Thursday, April 27, 2006

Better filing on Windows XP

I'm writing this in response to an article I read on Lifehacker. There was no good option (that I felt fit the bill) for Windows XP users.

I'm on Win XP Pro and started realizing that my huge collection of digital photos was getting out of hand in a hurry several years ago.

Picasa makes managing them easier - I can apply tags to everything and when the app is open I can search by tag (actually they call them labels) or file name, date, folder, etc.

What I've found though is that I do well to keep all my image files from a specific date range together in a single folder, then name the folder by YYYY.MM.DD followed by a list of "tags" as the actual folder name.
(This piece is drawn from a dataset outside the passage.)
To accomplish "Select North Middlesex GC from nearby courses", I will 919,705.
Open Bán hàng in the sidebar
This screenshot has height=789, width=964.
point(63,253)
This way, even if the contents of the folder vary wildly, I can search for folders using Windows' built in search and the naming convention makes finding things really easy. I always use the date that I pul the photos off the camera as the starting name for the folder (makes sorting really easy later). An example name would be "2006.04.28 family vacation summer friends swimming"

So all my photos are in one big folder (My Pictures) with just one level of subfolders named by date and a list of tags.

I think this principle would hold up well for documents in general. You could have all your files in your "My Documents" folder, create a single layer of folders that catches as many high-level breakdowns as necessary, then name the individual files by "tag" rather than just "06Qtr1Report.xls" - so you might end up with a filename more like "2006.04.28 [business name] report finance quarterly.xls" - this way you can easily search your My Documents folder using Windows' built in search and just list specific "tags" you are looking for.

If Ahmed's suggestion for Search Spy works for you (from the comments on Lifehacker), then this is moot. But if more software running in the background is not your thing then using a system like this and the plain ole' Windows search may be a good alternative.

Either way I'm finding more and more that tagging beats the heck out of all the other organization systems I've tried. Good article from Lifehacker.